In the listing below, find the line containing "Task: Open Support headset icon" and the line containing "The height and", then copy exactly everything from the first through the second, except the pictures.

***** Supplied material

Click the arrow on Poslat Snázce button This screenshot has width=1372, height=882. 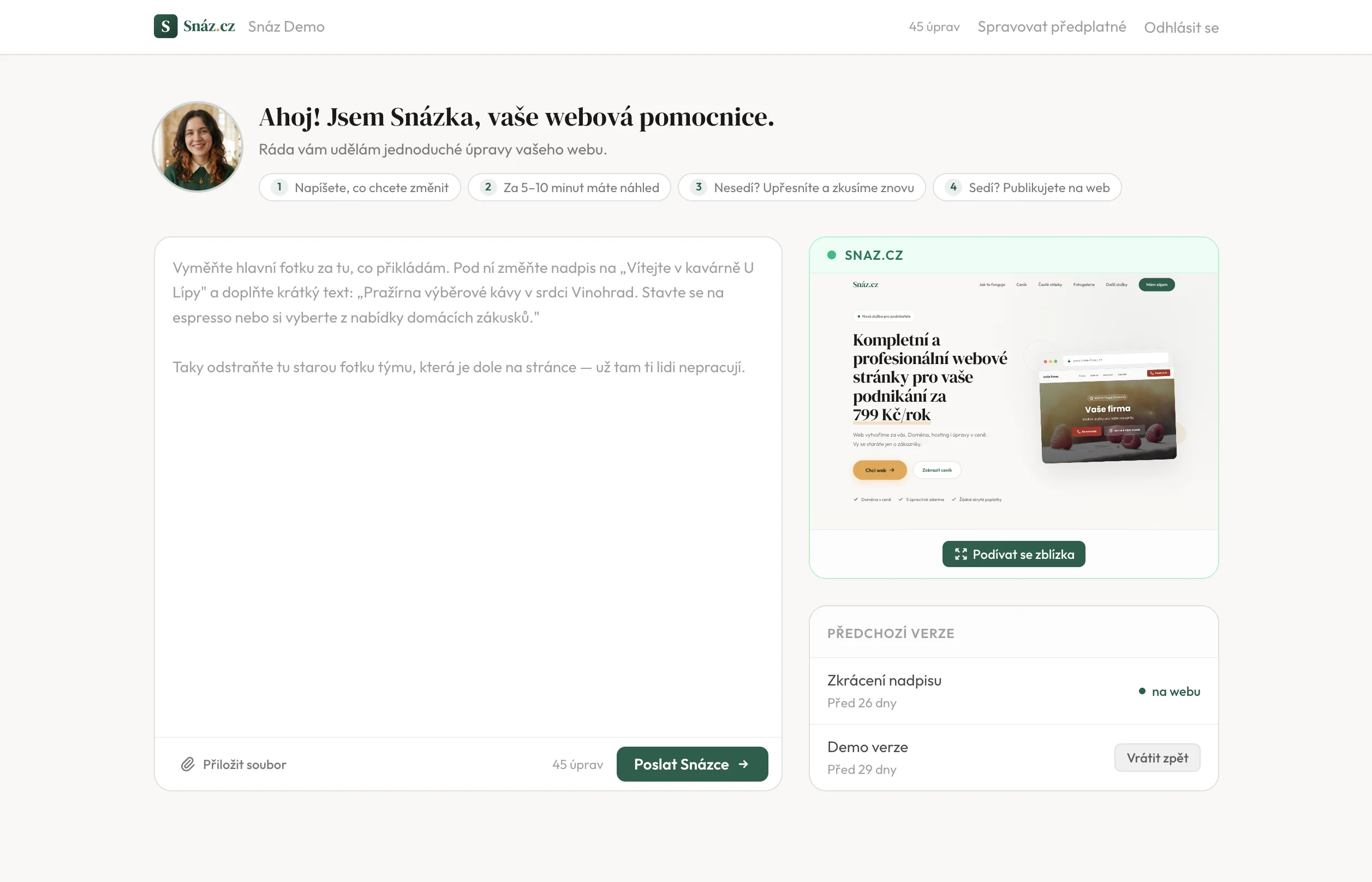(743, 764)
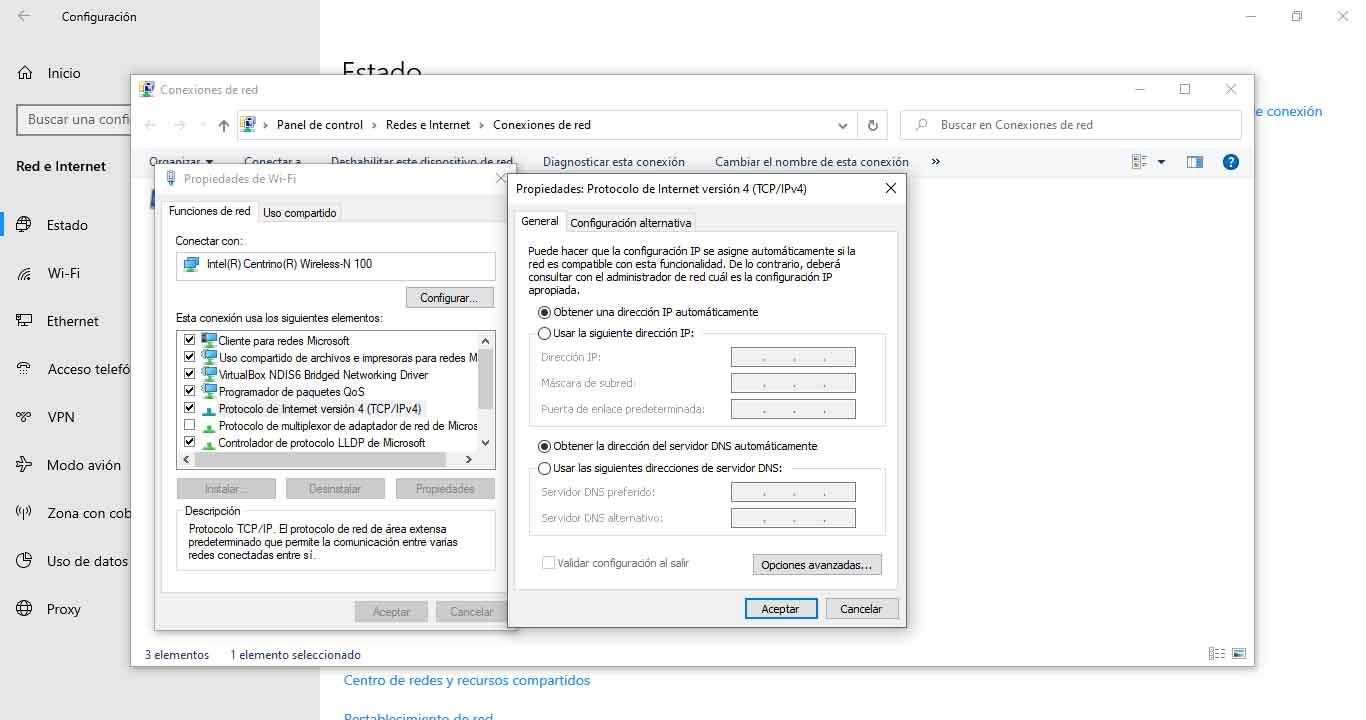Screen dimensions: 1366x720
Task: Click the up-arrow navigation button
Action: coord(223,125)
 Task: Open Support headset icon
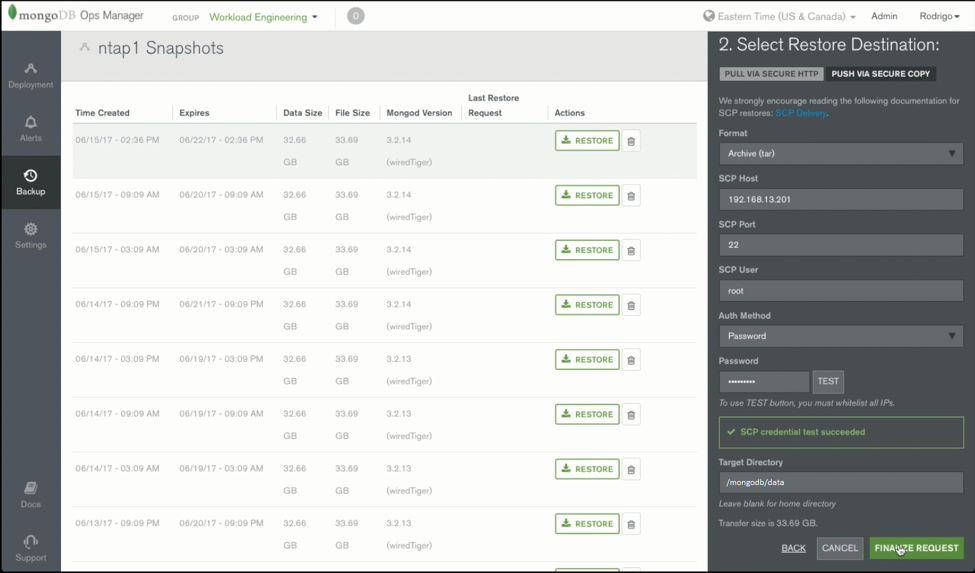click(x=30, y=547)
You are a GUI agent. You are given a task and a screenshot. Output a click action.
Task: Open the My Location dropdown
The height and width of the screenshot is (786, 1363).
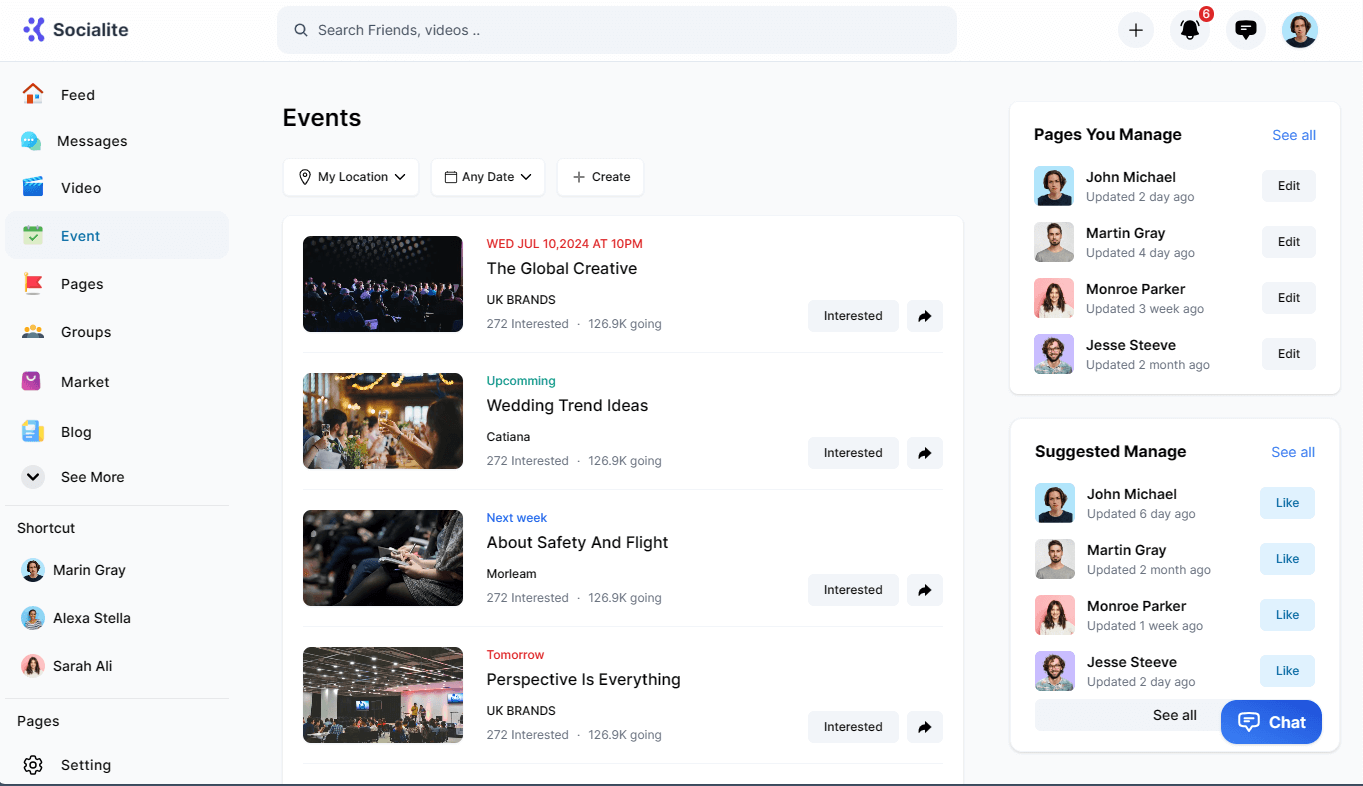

**********
***** Supplied material

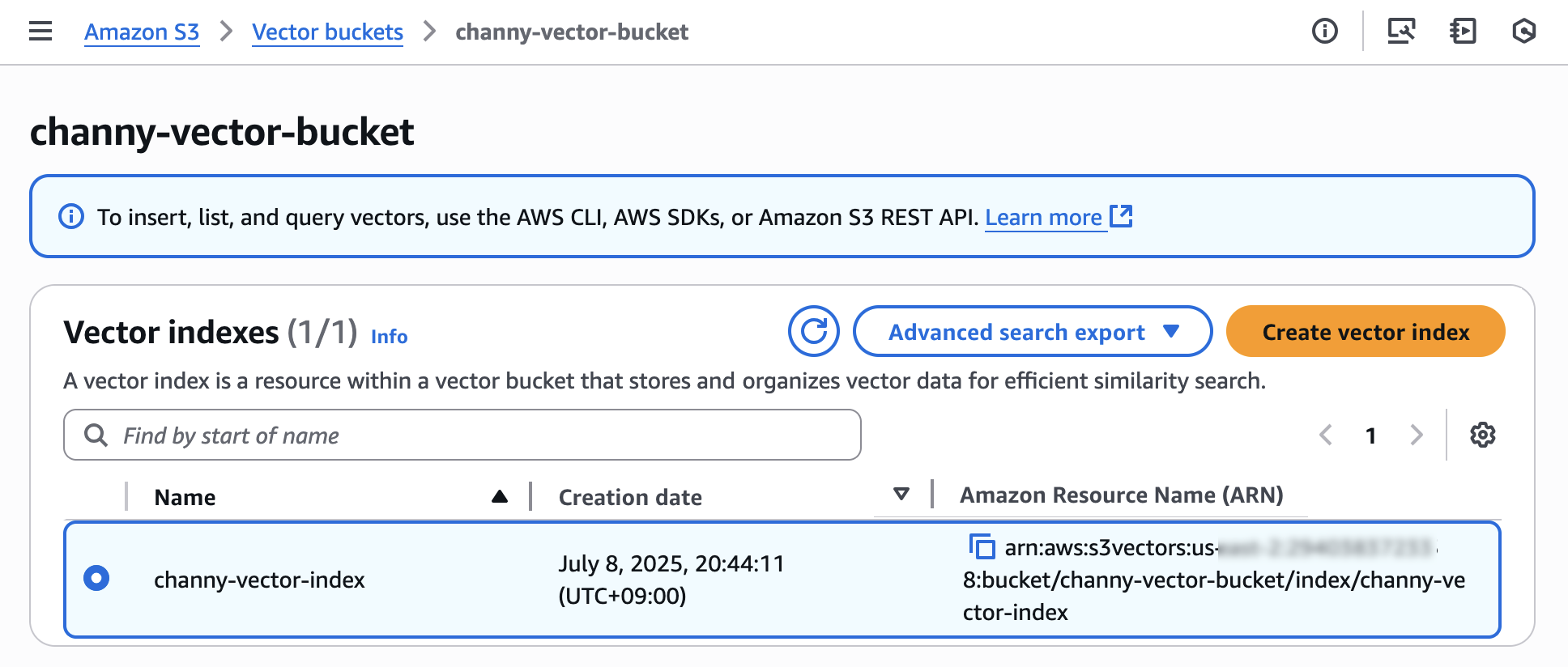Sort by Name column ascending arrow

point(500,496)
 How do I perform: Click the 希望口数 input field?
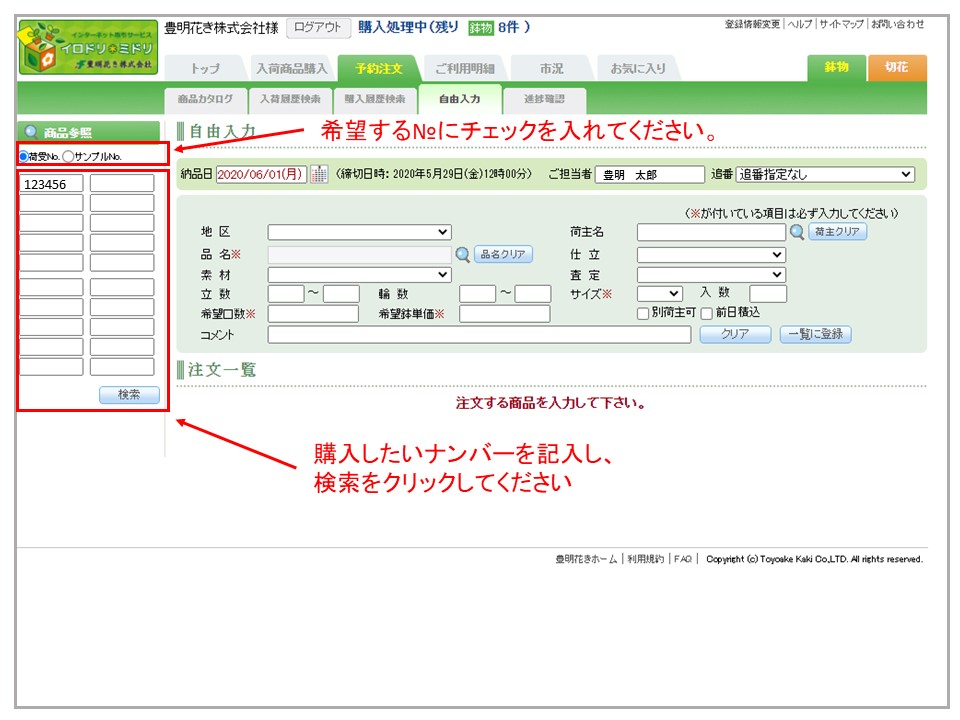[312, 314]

**********

### Task response
 Task: Open Support headset icon
click(x=30, y=547)
You are a GUI agent. You are given a task and a screenshot. Output a click action.
Task: Open the My Location dropdown
The height and width of the screenshot is (786, 1363).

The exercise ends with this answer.